Salué dans le monde entier pour ses réalisations, entre autres comme fonctionnaire international de premier plan, Américain et citoyen du monde, Ralph Johson Bunche ne peut qu'inspirer tous ceux qui ouvrent à la poursuite de la paix. Alors que le centenaire de ce diplomate, intellectuel et médiateur international, né à Détroit (Michigan), sera commémoré pendant un an pour célébrer son héritage, il est temps que le personnel de l'ONU, à qui Ralph Bunche a consacré 25 ans d'une carrière spectaculaire, se souvienne de l'un des anciens membres les plus célèbres et les plus optimistes. Le parc Ralph Bunche, situé en face du Secrétariat de l'ONU, témoigne de l'estime que lui portait l'Organisation et la ville de New York.

le Ralph Bunche Park,Photo/Mark Garten
Et pourtant, nombreux sont les employés de l'ONU qui passent devant ce parc sans avoir idée de l'importance de cet héritage. Cette célébration est importante parce qu'en 2003, lorsque la crise en Irak s'est ajoutée à la longue liste des conflits auxquels l'Organisation fait face, le rôle et même l'avenir de l'ONU ont, une fois de plus, été remis en question. Cependant, au sein de l'Organisation, alors que l'humeur a pu parfois être morose, les perspectives étaient beaucoup plus positives. D'après un sondage officieux mené auprès de son personnel, 80 % ne considéraient pas que la crise avait porté un coup fatal à l'ONU, 60 % se sont déclarés optimistes quant à son avenir et seulement 20 % étaient pessimistes. Pendant ces temps difficiles, que pouvons-nous donc tirer des vues de Ralph Bunche sur la fonction publique internationale et comment ses successeurs actuels peuvent-ils poursuivre ses objectifs ?

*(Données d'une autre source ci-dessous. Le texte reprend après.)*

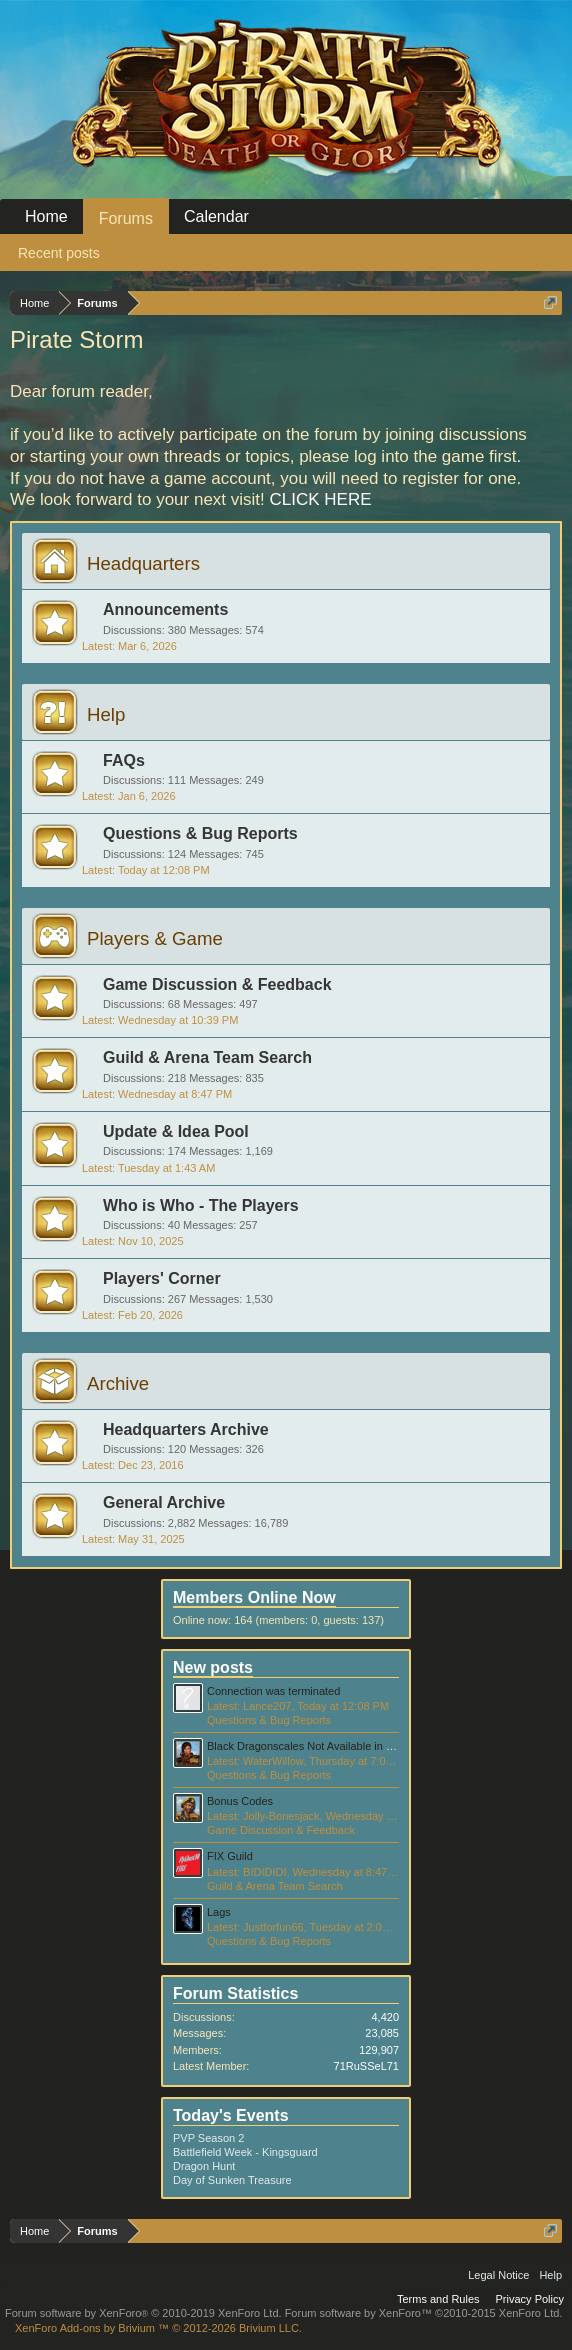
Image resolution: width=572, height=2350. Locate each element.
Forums (126, 218)
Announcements (165, 609)
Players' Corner (162, 1278)
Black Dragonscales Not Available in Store (309, 1746)
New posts (213, 1667)
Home (46, 216)
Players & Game (155, 938)
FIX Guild (230, 1856)
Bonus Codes (240, 1801)
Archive (118, 1383)
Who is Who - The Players (201, 1205)
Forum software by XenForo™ (424, 2313)
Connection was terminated (273, 1691)
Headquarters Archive (186, 1429)
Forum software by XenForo (143, 2313)
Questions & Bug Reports (200, 833)
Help (106, 714)
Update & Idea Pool (176, 1131)
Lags (219, 1912)
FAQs (124, 760)
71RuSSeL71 (366, 2066)
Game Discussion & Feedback (217, 984)
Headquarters (143, 563)
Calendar (216, 216)
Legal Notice (498, 2275)
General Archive (164, 1502)
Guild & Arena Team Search (207, 1057)
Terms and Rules (438, 2299)
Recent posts (59, 253)
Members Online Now (254, 1597)
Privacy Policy (530, 2299)
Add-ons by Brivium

De nos jours, les membres du personnel de l'ONU ont le même engagement envers les Nations Unies que leurs prédécesseurs. Comme fonctionnaires internationaux, ils sont chargés de mettre en pratique les idéaux de l'ONU et de ses institutions spécialisées, tels qu'ils sont énoncés dans la Charte de l'ONU. Ils font partie de la fonction publique internationale qui " s'appuie sur les grandes traditions de l'administration publique qui s'est développé dans les États Membres : la compétence, l'intégrité, l'impartialité, l'indépendance et la discrétion. Mais, surtout, les fonctionnaires internationaux ont la vocation particulière de servir les idéaux de la paix, du respect des droits fondamentaux, du progrès économique et social et de la coopération internationale2 ".
Ci-dessus : l'un des trois timbres émis par l'Administration postale des Nations Unies le 7 août 2003 pour commémorer le centenaire de la naissance de Ralph Bunche

C'est à cet appel que Ralph Bunche a répondu en 1946 quand le Secrétaire général de l'ONU, Trygve Lie, lui a demandé de quitter le Département d'État américain pour rejoindre les toutes nouvelles Nations Unies, et prendre la tête du Département de tutelle, où il superviserait les efforts de la décolonisation d'après-guerre.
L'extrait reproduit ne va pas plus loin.